The CFPB sent a letter to Oregon state lawmakers supporting Senate Bill 605, which would prohibit medical providers and debt collectors from reporting medical debt to credit agencies and bar consumer reporting agencies from including such information in credit reports. The agency's January 16 letter comes shortly after the CFPB finalized a federal regulation on January 7 that similarly bans medical bills from credit reports used by lenders.
"We commend work by states, such as the proposed SB 605, to proactively protect consumers against the harms of medical debt reporting," CFPB General Counsel Seth Frotman wrote in the letter to Senator Wlnsvey Campos and Representative Nathan Sosa. The agency argued that medical debt is "less predictive of future consumer credit performance than other tradelines" and that unpaid medical bills contain "unreliable information."
The Oregon bill would cement protections into state law that align with recent federal action. The CFPB's new federal regulation prohibits lenders from using medical information in lending decisions, citing the "limited predictive value" of such data and its use by debt collectors to "coerce people to pay bills they may not owe." However, the federal rule has already faced two legal challenges in Texas courts.
The CFPB's letter emphasized that federal law does not preempt state action on medical debt reporting, citing successful court defenses of similar state laws. In 2022, the First Circuit rejected a challenge to Maine's Medical Debt Reporting Act, while the Ninth Circuit in 2023 upheld Nevada's medical debt collection restrictions. Colorado and New York passed similar legislation in 2023, with several other states considering comparable measures.

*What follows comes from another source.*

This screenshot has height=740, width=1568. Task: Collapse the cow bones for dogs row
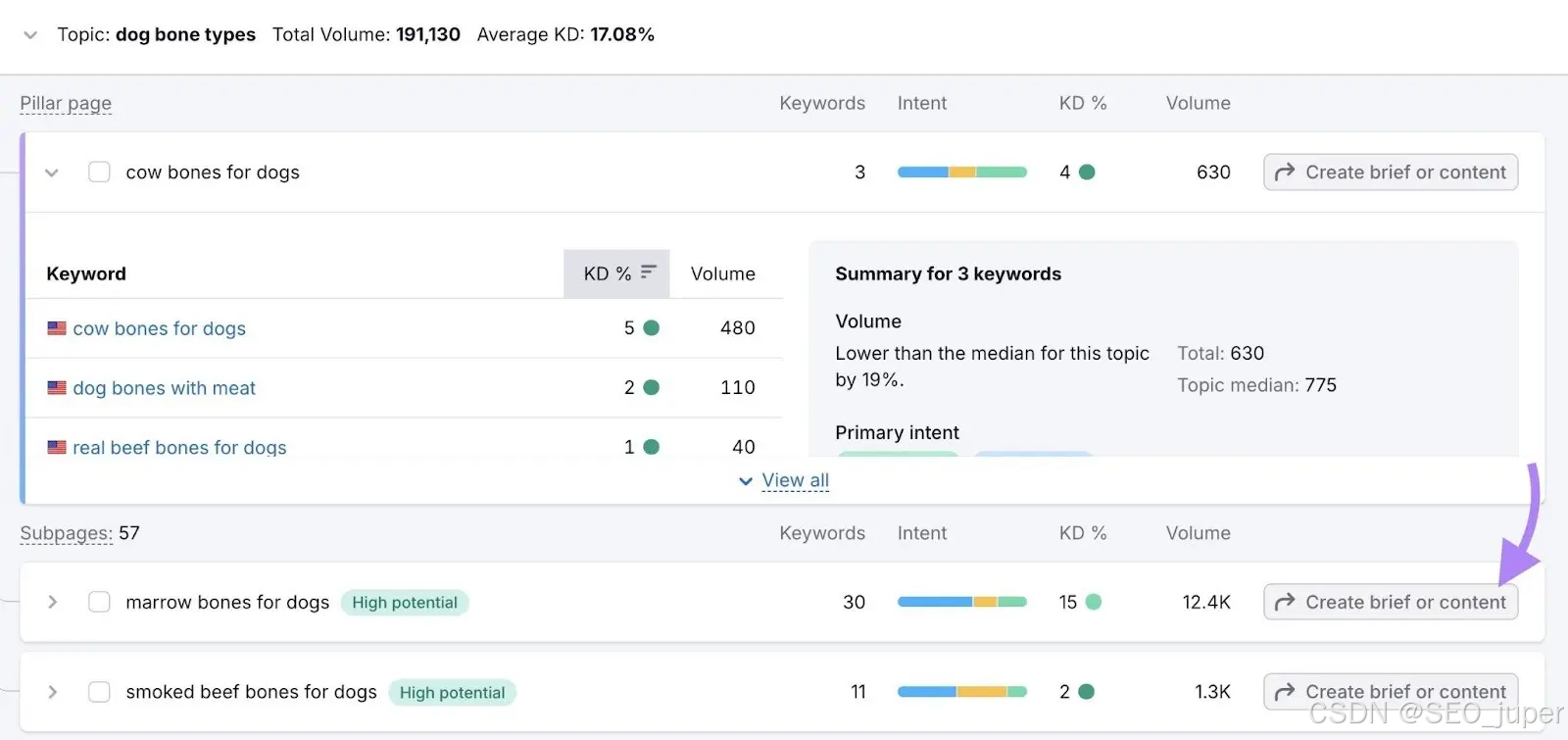[52, 173]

The letter detailed systemic problems with medical debt reporting, including opaque pricing that varies based on insurance status and billing practices. The CFPB noted that the most common consumer complaints about medical debt collection allege the debt was already paid, doesn't belong to them, or is otherwise incorrect. Among consumers who report problems paying medical bills, 66 percent acquired their debt because of "a one-time or short-term expense arising from an acute medical need."

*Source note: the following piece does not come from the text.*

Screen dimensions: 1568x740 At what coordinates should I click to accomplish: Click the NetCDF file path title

Major credit reporting companies have begun voluntarily removing some medical bills from reports, with VantageScore eliminating all medical collection data from one scoring model in August 2022. The credit score provider noted it expected the impact on its models' performance "to be minimal for a large segment of the population."
The CFPB emphasized that "the purpose of the credit reporting system is to assess credit risk, not to coerce people to pay debts they may not owe." The agency noted that many consumers don't discover erroneous medical bills in collections until they apply for mortgages or car loans, forcing them to choose between a protracted dispute process or paying questionable debts.